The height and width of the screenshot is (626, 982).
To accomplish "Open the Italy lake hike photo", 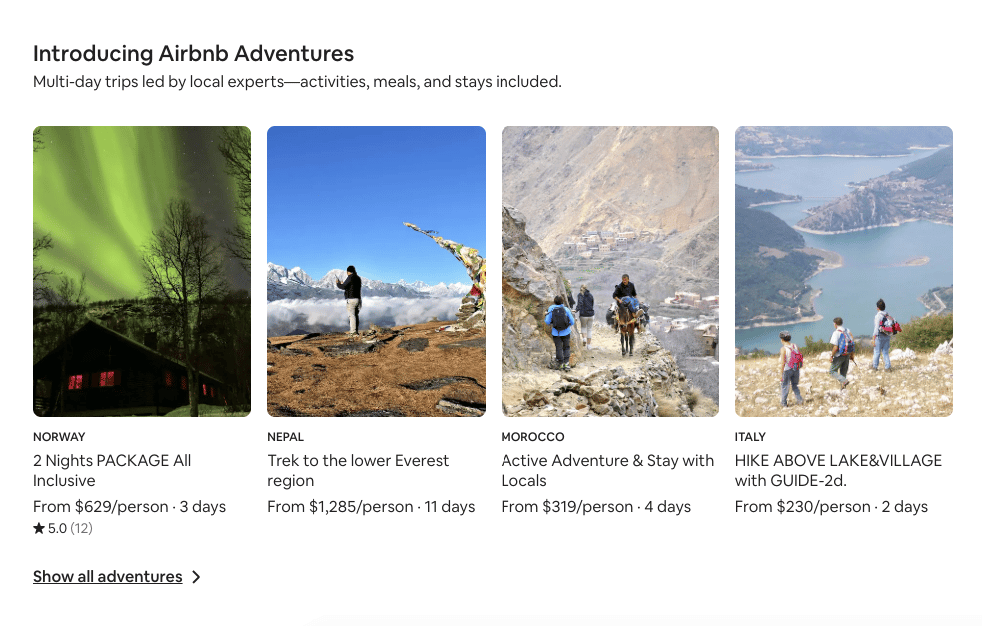I will tap(844, 271).

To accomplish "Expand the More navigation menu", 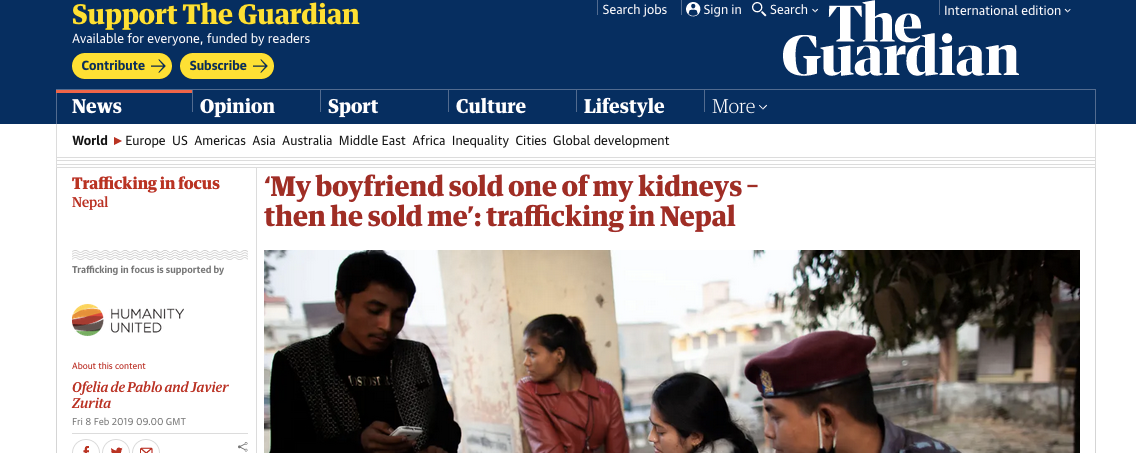I will click(739, 106).
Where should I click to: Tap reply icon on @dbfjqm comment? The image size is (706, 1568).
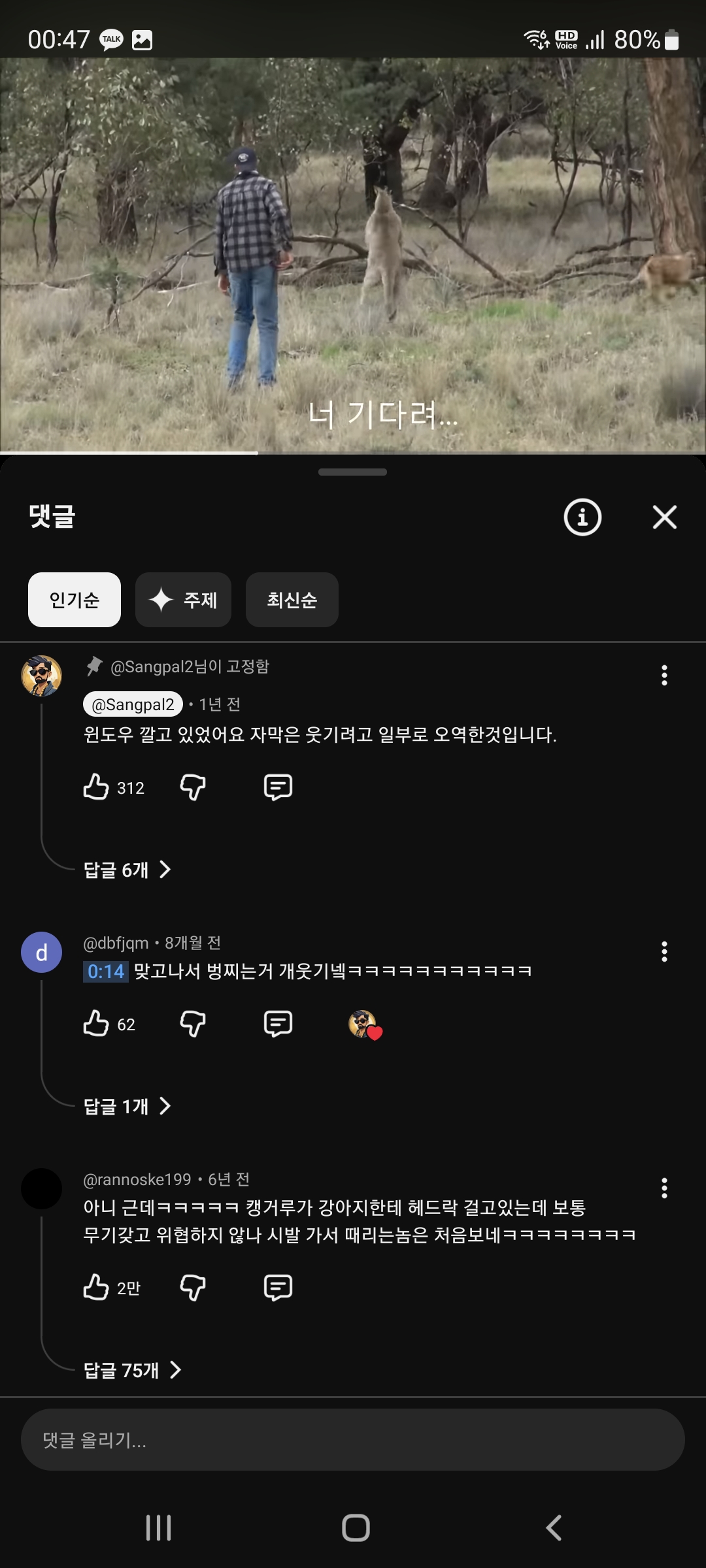pos(278,1024)
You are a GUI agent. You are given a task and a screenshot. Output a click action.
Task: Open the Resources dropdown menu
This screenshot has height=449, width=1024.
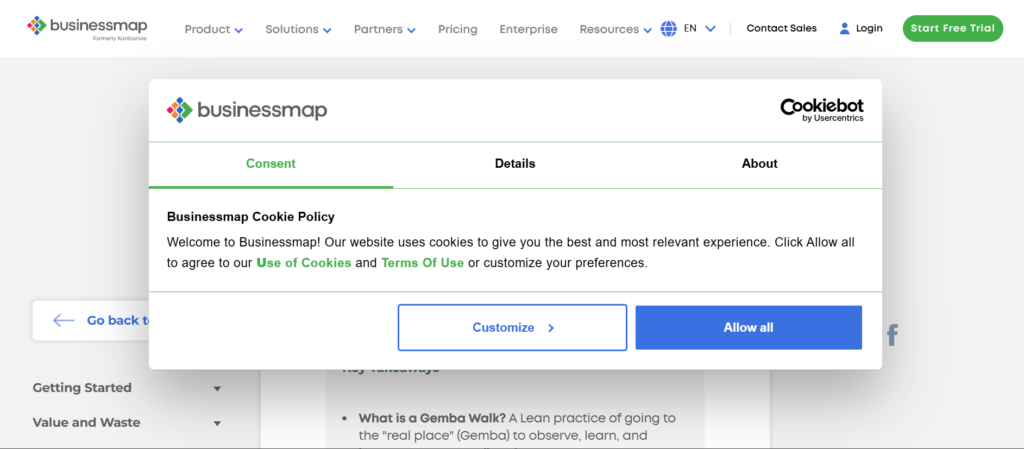pyautogui.click(x=615, y=29)
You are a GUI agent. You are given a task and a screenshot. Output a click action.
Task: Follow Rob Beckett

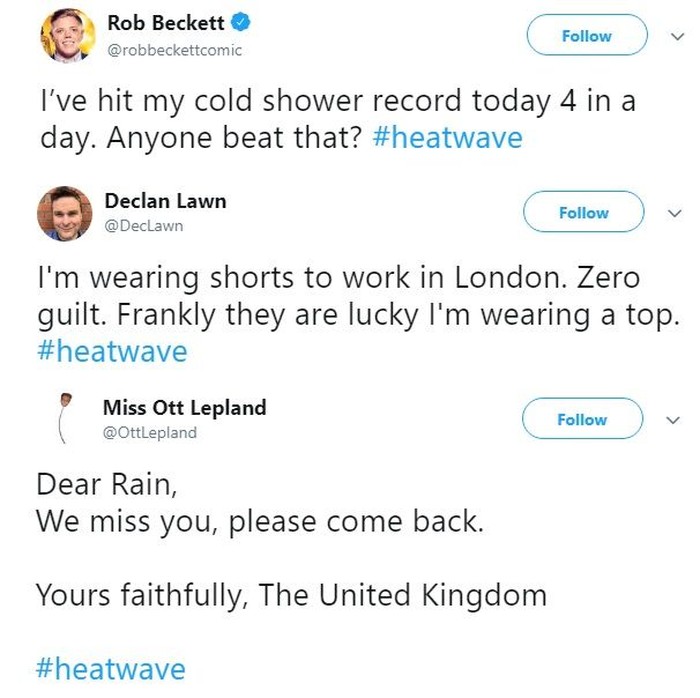pyautogui.click(x=586, y=36)
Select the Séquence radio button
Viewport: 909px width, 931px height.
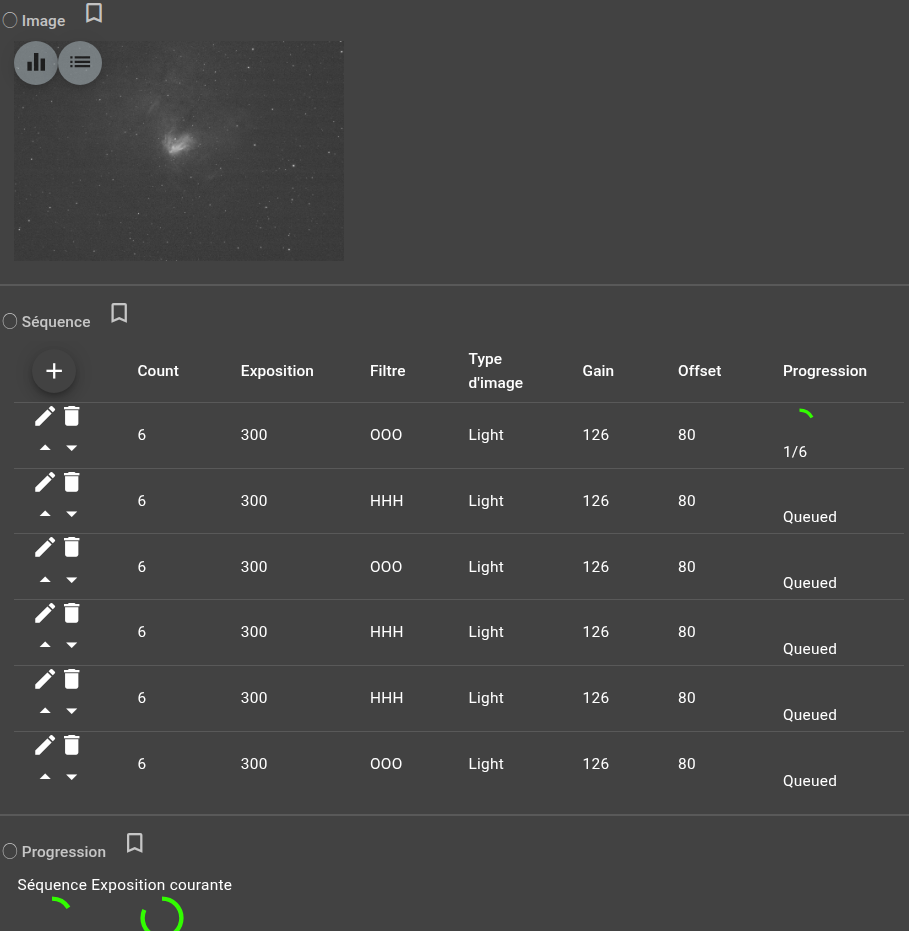[x=10, y=321]
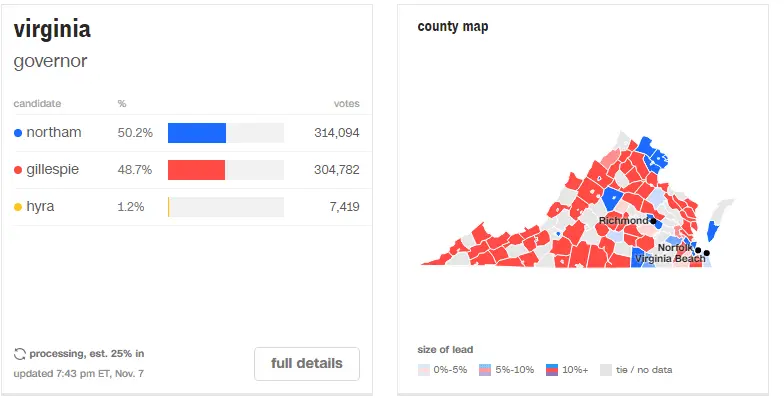Click the processing refresh icon
The image size is (784, 400).
click(19, 354)
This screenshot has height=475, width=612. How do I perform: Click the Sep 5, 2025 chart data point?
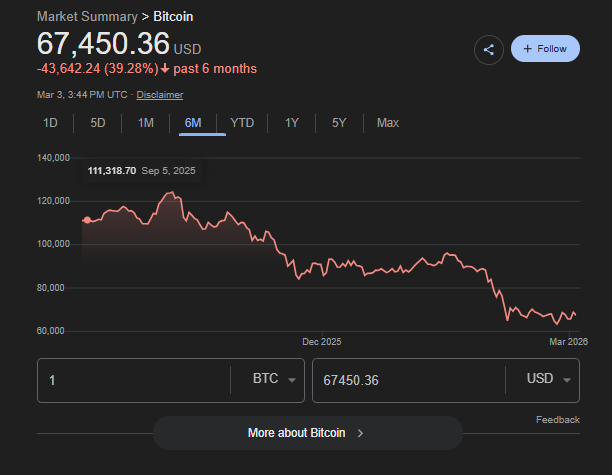point(87,220)
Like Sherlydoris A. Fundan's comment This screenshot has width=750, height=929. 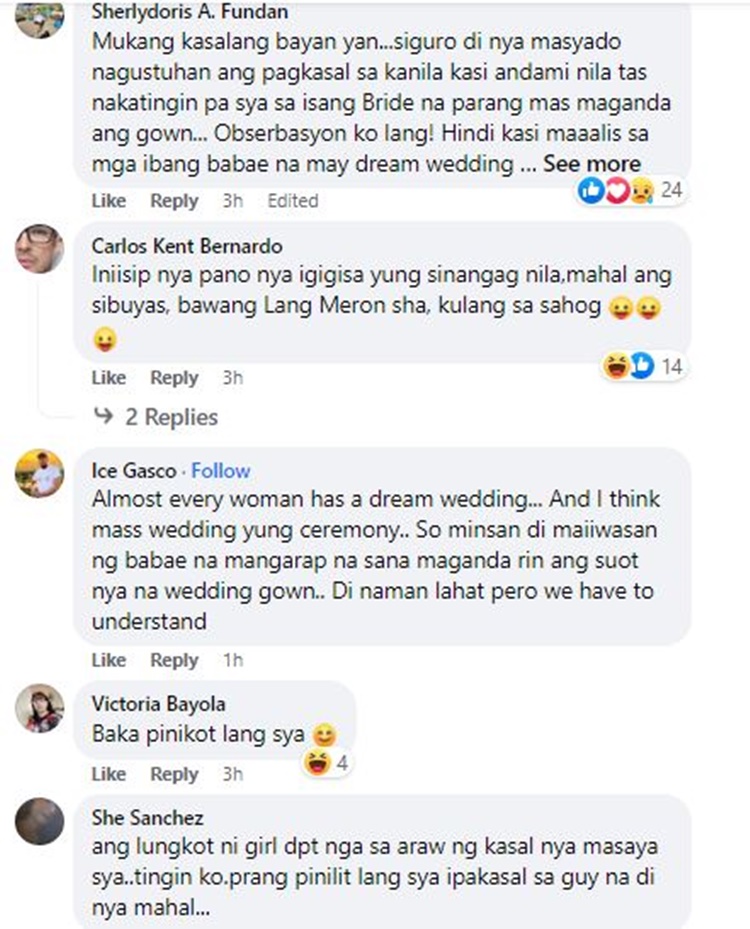(x=108, y=201)
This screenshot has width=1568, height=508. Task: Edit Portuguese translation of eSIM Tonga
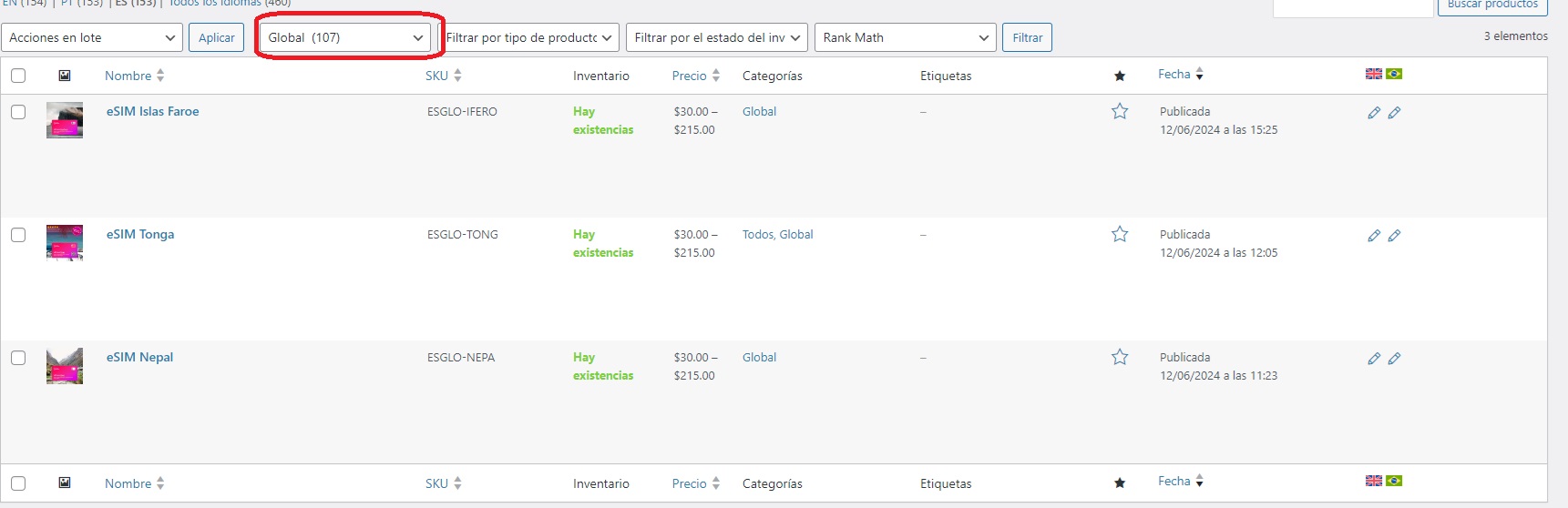pos(1394,236)
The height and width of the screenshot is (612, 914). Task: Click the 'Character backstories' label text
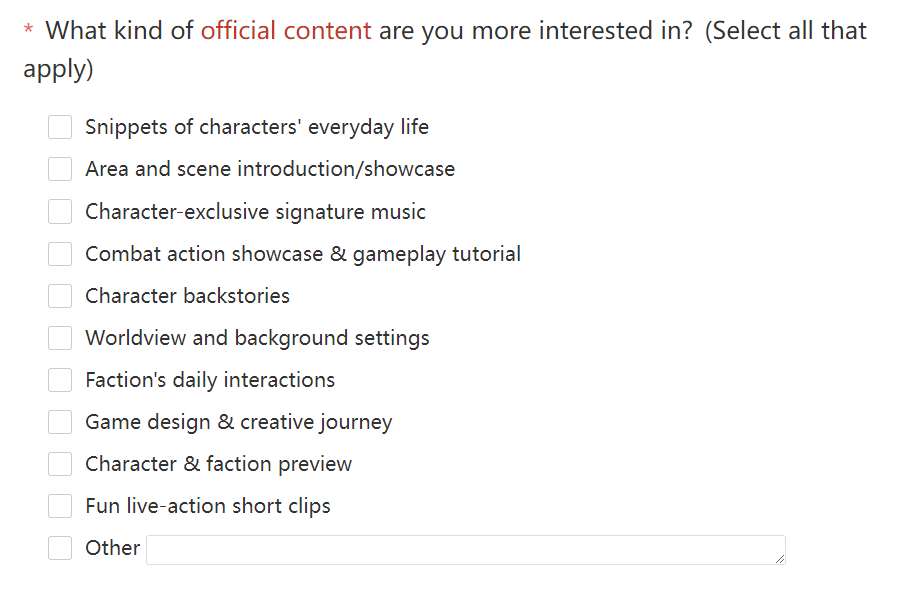187,296
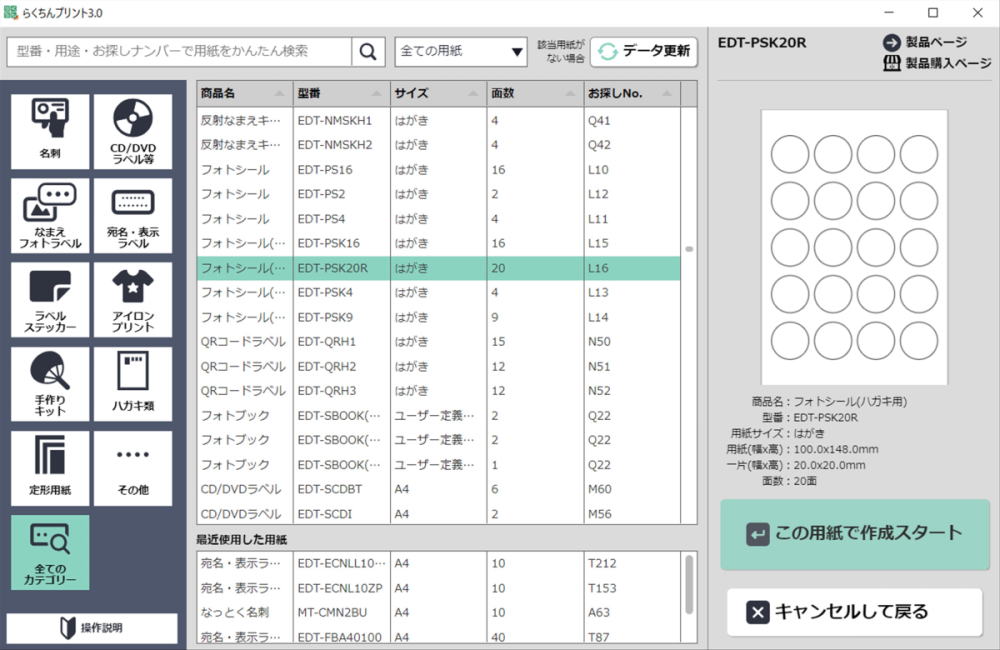Sort the list by 型番 column
The image size is (1000, 650).
(341, 93)
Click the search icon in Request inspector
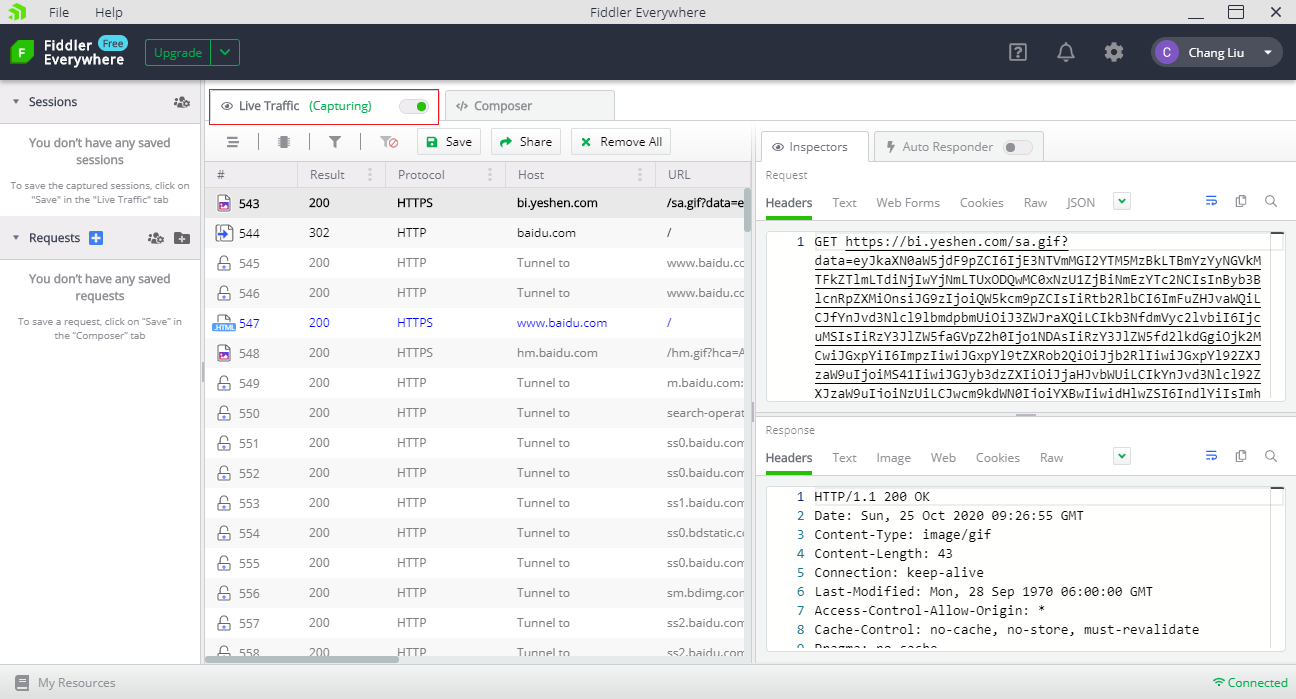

┄┄┄┄┄┄┄┄┄┄

## What needs to be done:
Copy exactly the part of the material above that opens with the line containing "This screenshot has height=449, width=1024." and closes with the line containing "Select the Séquence radio button", ends included. Drop the images.

## Solution to this exercise:
This screenshot has height=449, width=1024.
pyautogui.click(x=615, y=29)
You are a GUI agent. You are given a task and a screenshot. Output a click action.
Task: Follow Rob Beckett

pyautogui.click(x=586, y=36)
Select the Séquence radio button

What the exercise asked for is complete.